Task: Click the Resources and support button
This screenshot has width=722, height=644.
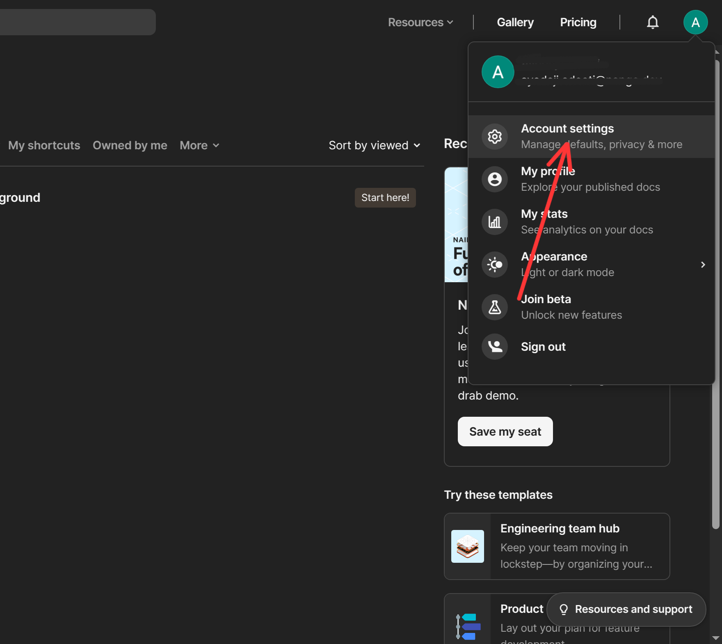Action: [626, 609]
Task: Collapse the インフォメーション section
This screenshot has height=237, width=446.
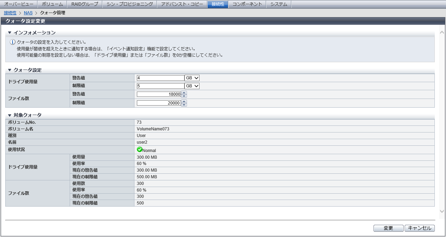Action: pos(9,33)
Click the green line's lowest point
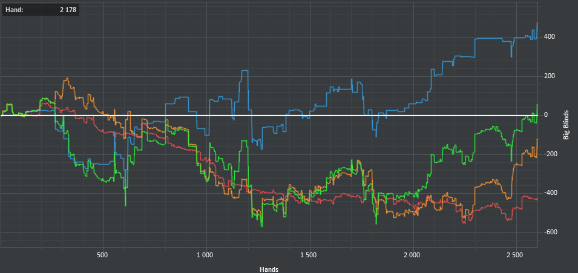 [261, 226]
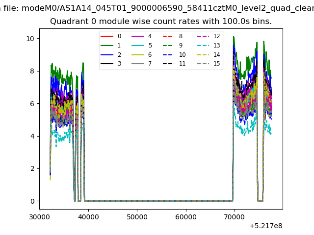Click the y-axis tick label 10
The height and width of the screenshot is (235, 314).
coord(30,39)
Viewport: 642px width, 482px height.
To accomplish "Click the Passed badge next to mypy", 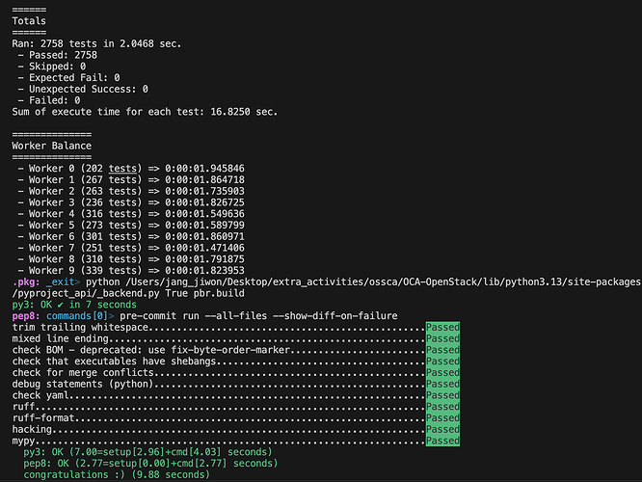I will click(x=442, y=442).
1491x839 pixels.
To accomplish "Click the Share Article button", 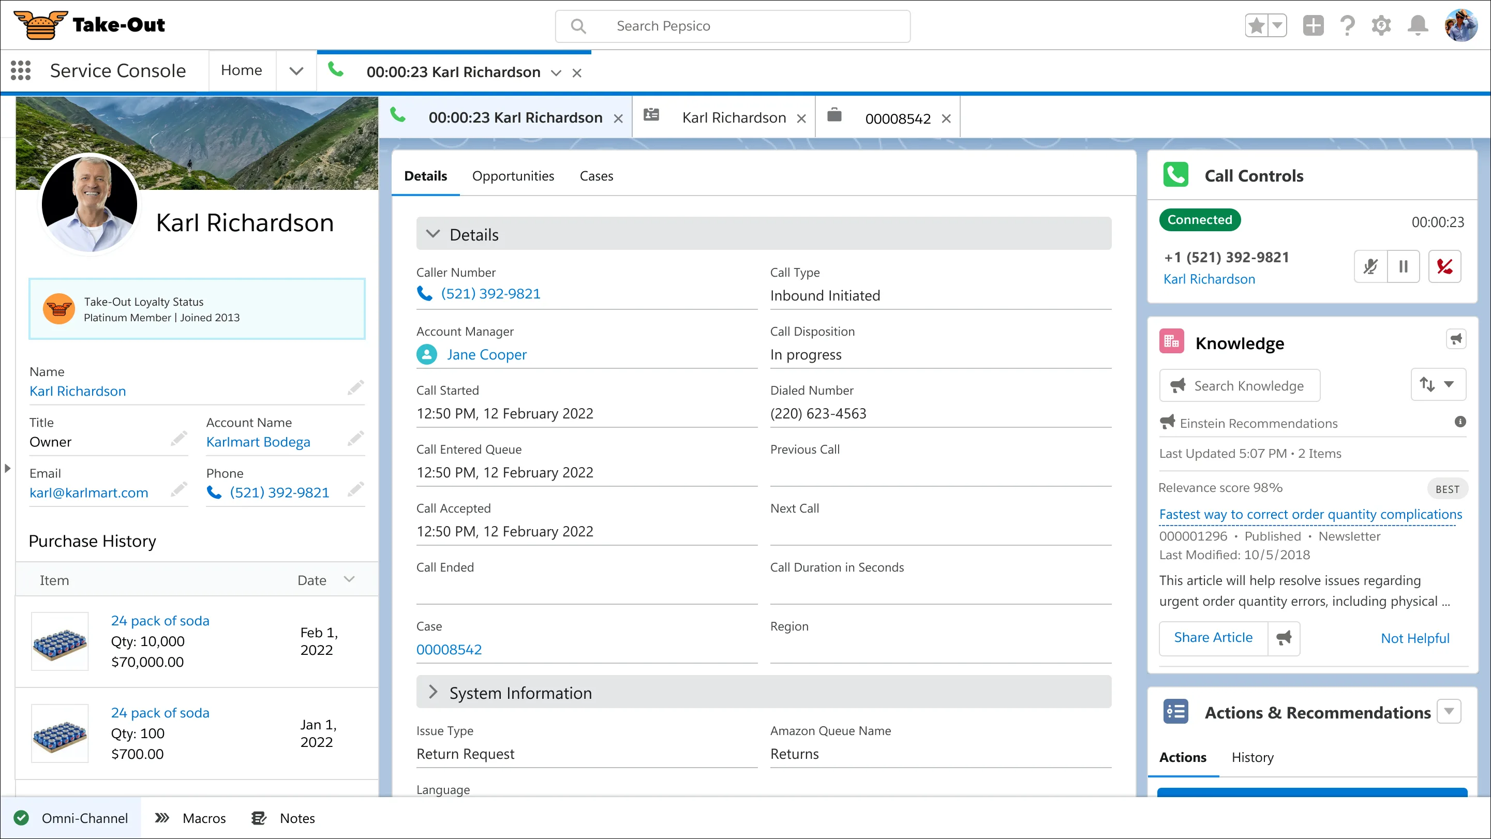I will 1213,637.
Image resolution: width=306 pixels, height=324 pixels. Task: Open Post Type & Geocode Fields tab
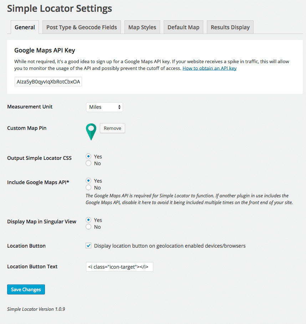tap(82, 27)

Exercise requirements: Write out again exactly the lines above from the one with "This screenshot has height=237, width=446." through the one with "Viewport: 642px width, 482px height.", adding no other lines and no pictures.

Result of the exercise:
This screenshot has height=237, width=446.
Action: pos(9,33)
Click the green line's lowest point
 [261, 226]
Click the y-axis tick label 10
The height and width of the screenshot is (235, 314).
coord(30,39)
Viewport: 642px width, 482px height.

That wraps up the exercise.